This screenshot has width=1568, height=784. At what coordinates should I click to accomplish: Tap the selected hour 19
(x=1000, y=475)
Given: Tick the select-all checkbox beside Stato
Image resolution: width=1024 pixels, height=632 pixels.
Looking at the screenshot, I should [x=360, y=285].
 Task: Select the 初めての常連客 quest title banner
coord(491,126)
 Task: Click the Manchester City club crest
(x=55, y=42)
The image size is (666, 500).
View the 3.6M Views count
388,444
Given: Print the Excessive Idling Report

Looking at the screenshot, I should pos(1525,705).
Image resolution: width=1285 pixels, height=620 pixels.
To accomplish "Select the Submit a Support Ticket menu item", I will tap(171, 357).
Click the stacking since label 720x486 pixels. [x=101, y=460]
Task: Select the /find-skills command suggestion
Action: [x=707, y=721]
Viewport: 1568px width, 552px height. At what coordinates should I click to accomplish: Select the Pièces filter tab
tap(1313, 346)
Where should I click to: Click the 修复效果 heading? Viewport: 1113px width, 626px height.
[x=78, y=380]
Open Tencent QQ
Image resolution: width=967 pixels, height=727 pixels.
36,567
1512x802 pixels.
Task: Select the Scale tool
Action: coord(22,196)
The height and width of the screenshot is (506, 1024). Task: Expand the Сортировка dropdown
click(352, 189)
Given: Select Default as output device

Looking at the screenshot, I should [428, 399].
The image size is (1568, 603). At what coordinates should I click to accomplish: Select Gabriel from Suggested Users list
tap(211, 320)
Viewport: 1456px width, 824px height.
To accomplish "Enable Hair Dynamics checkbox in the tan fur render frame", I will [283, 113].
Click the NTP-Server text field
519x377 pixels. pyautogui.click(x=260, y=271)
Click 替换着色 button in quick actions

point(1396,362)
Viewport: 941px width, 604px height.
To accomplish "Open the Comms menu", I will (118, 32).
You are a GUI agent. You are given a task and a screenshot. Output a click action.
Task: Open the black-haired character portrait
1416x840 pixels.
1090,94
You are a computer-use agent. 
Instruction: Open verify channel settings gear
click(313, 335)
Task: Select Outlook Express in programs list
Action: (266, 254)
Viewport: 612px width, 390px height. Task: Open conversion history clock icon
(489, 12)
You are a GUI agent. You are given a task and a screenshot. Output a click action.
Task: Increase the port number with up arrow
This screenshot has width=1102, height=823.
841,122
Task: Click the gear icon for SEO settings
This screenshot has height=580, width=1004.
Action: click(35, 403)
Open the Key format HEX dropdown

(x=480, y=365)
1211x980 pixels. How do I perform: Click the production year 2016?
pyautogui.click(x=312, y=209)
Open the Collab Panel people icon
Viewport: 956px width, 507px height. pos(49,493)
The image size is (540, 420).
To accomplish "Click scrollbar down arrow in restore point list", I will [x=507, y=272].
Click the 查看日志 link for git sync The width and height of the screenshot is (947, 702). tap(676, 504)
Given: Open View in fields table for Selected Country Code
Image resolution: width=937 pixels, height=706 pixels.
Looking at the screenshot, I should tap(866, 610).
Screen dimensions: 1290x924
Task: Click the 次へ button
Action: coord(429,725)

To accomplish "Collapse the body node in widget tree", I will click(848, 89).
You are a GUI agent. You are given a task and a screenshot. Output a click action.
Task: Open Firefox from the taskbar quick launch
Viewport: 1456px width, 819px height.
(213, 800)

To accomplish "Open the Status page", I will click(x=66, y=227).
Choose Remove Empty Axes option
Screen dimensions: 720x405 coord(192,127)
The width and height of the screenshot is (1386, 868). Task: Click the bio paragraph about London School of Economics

- **Work to be completed**
Search the data for "menu" and list every line in which it occurs.

- **Written answer**
To accomplish "Select the Submit a Support Ticket menu item", I will tap(171, 357).
To accomplish "Open the Comms menu", I will (118, 32).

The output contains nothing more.